Los seguros de vida
El maestro Franz Kafka trabajó gran parte de su vida en una compañía de seguros. Bien a bien era una agencia cuyo nombre completo era Instituto de Seguridad para los Obreros Accidentados. K. siempre fue buena gente y pensaba en su prójimo, aunque también en él: son conocidos de sobra sus numerosos affaires que tenían la característica de no rebasar nunca los dos años. Me extraña, por lo demás, esa intención de estar eternamente al tanto de las personas a las que les ocurría una desgracia, en particular cuando ésta última era sinónimo de fatalidad.
Los seguros de vida son como las mujeres por la mañana: espantan la primera vez; después uno se acostumbra y firma la póliza correspondiente sin la menor fijación. Todo esto tiene que ver, por supuesto, con que por primera ocasión en mi vida me han dado un seguro de éstos. Como comentario al margen diré que no lo tramité ex profeso sino que venía con una cuenta de banco que recién abrí.
–La cuenta le ofrece un seguro de vida por 37 pesos al mes –me dijo el ejecutivo de cuenta.
–Está bien; démelo –le contesté. Más adelante me enteré de que esa cuenta le quita a uno la cantidad automáticamente, aun cuando no se quiera.

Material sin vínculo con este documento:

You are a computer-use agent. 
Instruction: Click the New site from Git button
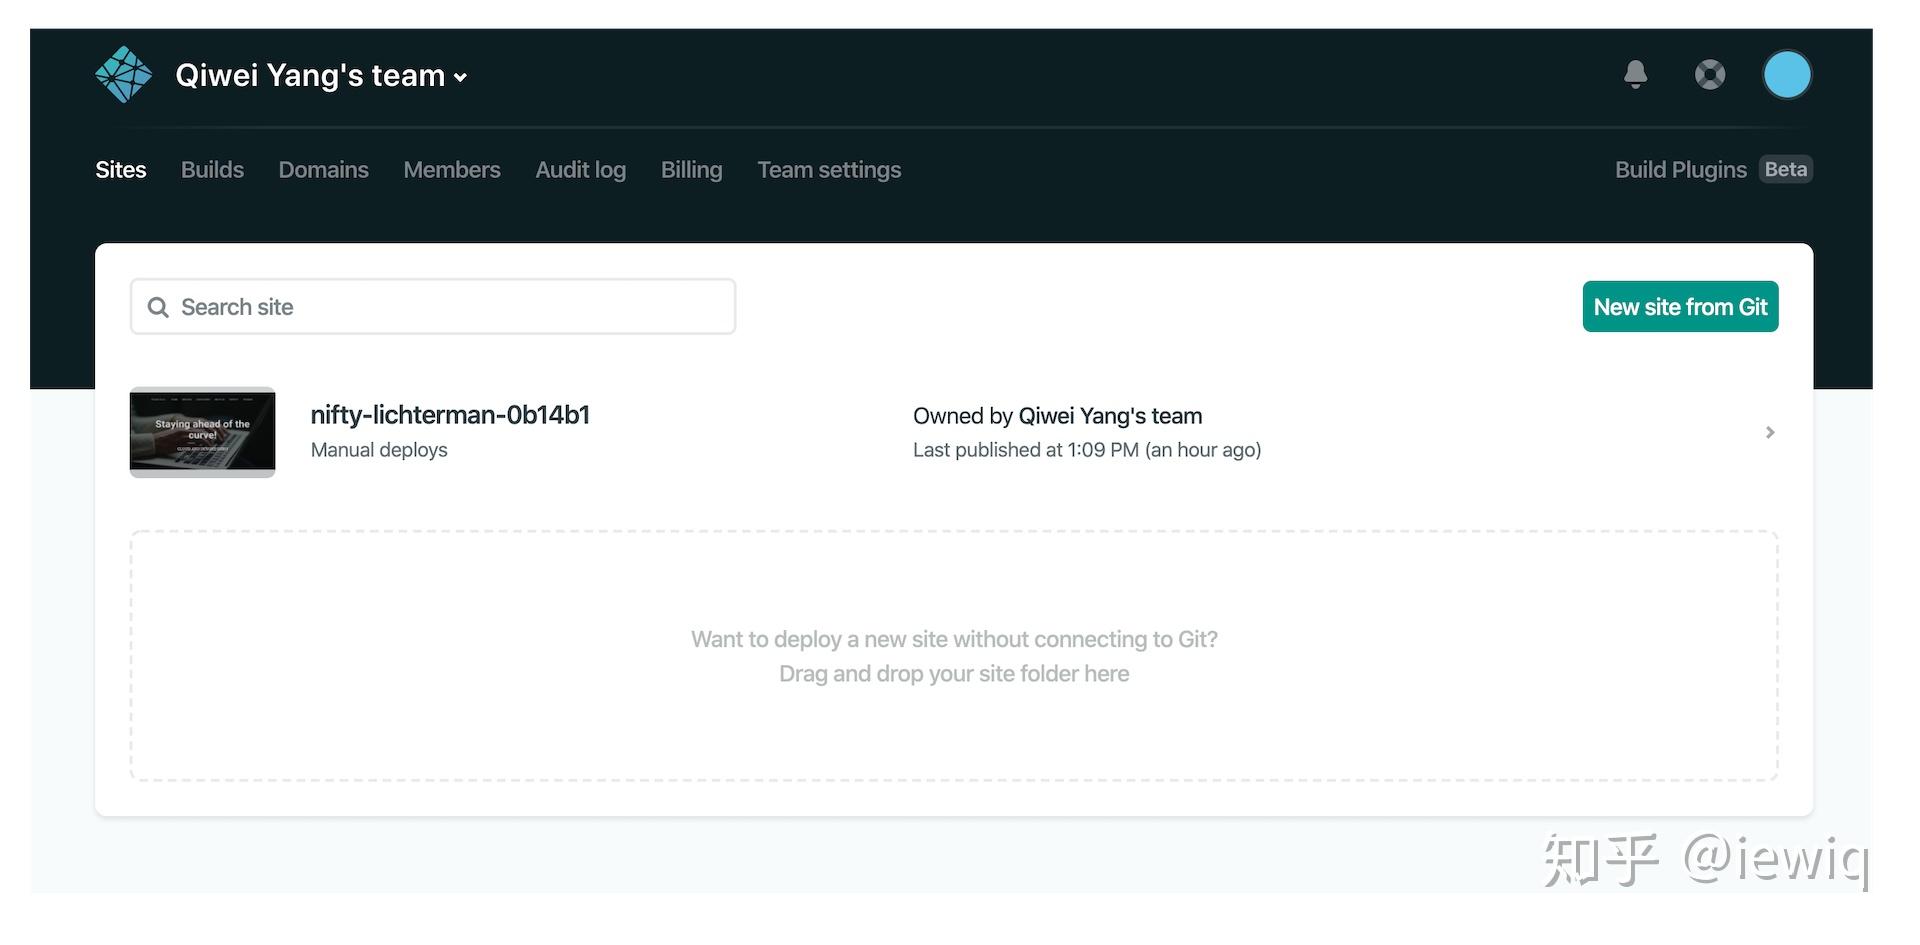(x=1680, y=306)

La sensación de tener un seguro de vida es un poco ambigua: por un lado le ofrecen a uno una cantidad exorbitante de prima, misma que se hará efectiva cuando uno se muera, esto es, que nunca se verá un centavo de esa cifra. Y sin embargo uno la paga. Después, desde luego, se piensa en los seres queridos. Aquí es cuando la cosa cambia y es loable y entendible que se quiera proteger a la estirpe. El problema viene cuando el miserable en cuestión no tiene hijos. El dinero, entonces, va a parar a órdenes religiosas que actúan de buena fe, como las Carmelitas Descalzas, quienes según me he enterado por fuentes confiables, usan zapatos muy caros.
Pero lo verdaderamente sorprendente de este negocio son las trabas que existen para que la muerte en cuestión entre en los parámetros del seguro, que en mi caso se llama “por muerte accidental”. Veamos la sección de “Exclusiones” que aparece en mi contrato. Están ordenadas por incisos, en negritas y en una letra tres veces más grande que todo lo demás. En principio no incluye suicidio, “homicidio, excepto si se demuestra que fue accidental” (aquí el afectado puede faxear su versión de los hechos desde el Más Allá) o si el asegurado muere en una guerra o revolución, aunque sea industrial; tampoco es viable obtener dicha marmaja si el fallecimiento es provocado por drogas, estimulantes, inhalación de gases o humo (hay un inciso especial respecto de los habitantes de la ciudad de México y la contaminación) o “Envenenamiento, de cualquier origen o naturaleza, que no haya ocurrido de manera accidental”. Quizás no leo bien, pero esto último no termino de entenderlo: si el envenenamiento no fue accidental, luego entonces, fue provocado por uno, lo cual según estoy revisando en el diccionario se llama también suicidio, un inciso que ya hemos visto con anterioridad. Mis partes favoritas son las exclusiones de muerte por radiaciones atómicas y, cito otra vez textual, “Lesiones sufridas en estado de ebriedad que de acuerdo con la Ley de salud se considera cuando la persona tiene .10% o más de alcohol en la sangre”. De haber sabido: si empiezan por ahí no sigo leyendo.
Hay, asimismo, algunas profesiones de alto riesgo que no entran en el seguro y son las siguientes: bombero, boxeador, corredor de autos, domador, fumigador, limpiador de ventanas, minero, perforador de pozos, torero y trapecista. En otros casos también se incluye a los aviadores. Cuando me preguntaron a qué me dedicaba dije que a la literatura. El ejecutivo de cuenta se quedó viéndome con sonrisa idiota de Marco Antonio Regil y continuó:
–¿Cuál es su profesión, señor?
–Escritor.
Acto seguido se paró un momento y le hizo un comentario en voz baja al otro dependiente.
–Perdón, señor –se disculpó–. Pero quería saber en qué área está su profesión, pues hay una exclusión adicional que les corresponde a los que se mueren de hambre.
Los seguros de vida dan certidumbre a medias, no sólo porque jamás se verá ese dinero sino porque, cuando se firma el contrato, se piensa que ahora sí se ha llegado a la edad de merecer algo más en esta vida.